▸ Exercise brief
The answer must consist solely of the line containing "Where should I click to: Select" and every line after it in the records below, through the last, each reproduced exactly.

Dataset entries

────

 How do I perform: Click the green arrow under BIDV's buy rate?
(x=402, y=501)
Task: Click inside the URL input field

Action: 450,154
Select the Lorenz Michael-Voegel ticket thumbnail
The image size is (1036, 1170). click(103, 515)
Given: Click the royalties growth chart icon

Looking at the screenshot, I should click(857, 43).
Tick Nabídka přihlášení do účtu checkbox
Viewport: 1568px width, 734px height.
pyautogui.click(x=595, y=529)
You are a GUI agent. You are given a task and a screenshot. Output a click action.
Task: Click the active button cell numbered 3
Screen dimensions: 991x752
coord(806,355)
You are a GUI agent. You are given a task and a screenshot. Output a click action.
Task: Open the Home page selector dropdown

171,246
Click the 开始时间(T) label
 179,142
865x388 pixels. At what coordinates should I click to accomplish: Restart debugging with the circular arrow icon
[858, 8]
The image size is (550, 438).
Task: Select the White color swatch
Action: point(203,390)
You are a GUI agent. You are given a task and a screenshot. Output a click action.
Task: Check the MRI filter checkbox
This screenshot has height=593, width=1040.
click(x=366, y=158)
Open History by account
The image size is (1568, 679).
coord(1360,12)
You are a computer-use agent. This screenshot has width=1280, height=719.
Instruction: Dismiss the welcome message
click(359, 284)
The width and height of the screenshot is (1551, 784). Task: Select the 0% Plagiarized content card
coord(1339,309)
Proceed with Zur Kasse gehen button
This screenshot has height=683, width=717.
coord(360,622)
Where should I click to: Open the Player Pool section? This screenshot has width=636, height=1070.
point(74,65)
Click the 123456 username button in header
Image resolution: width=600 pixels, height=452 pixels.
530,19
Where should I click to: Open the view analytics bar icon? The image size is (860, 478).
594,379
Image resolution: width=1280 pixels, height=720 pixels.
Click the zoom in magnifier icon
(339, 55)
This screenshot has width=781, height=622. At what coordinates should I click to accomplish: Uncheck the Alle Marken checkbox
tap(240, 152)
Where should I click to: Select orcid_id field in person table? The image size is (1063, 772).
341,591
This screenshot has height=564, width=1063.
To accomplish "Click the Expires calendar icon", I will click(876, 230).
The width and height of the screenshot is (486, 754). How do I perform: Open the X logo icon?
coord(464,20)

────

▸ Solution
Where should I click to: Select orcid_id field in person table? The image size is (1063, 772).
341,591
This screenshot has height=564, width=1063.
To accomplish "Click the Expires calendar icon", I will click(876, 230).
The width and height of the screenshot is (486, 754). How do I perform: Open the X logo icon?
coord(464,20)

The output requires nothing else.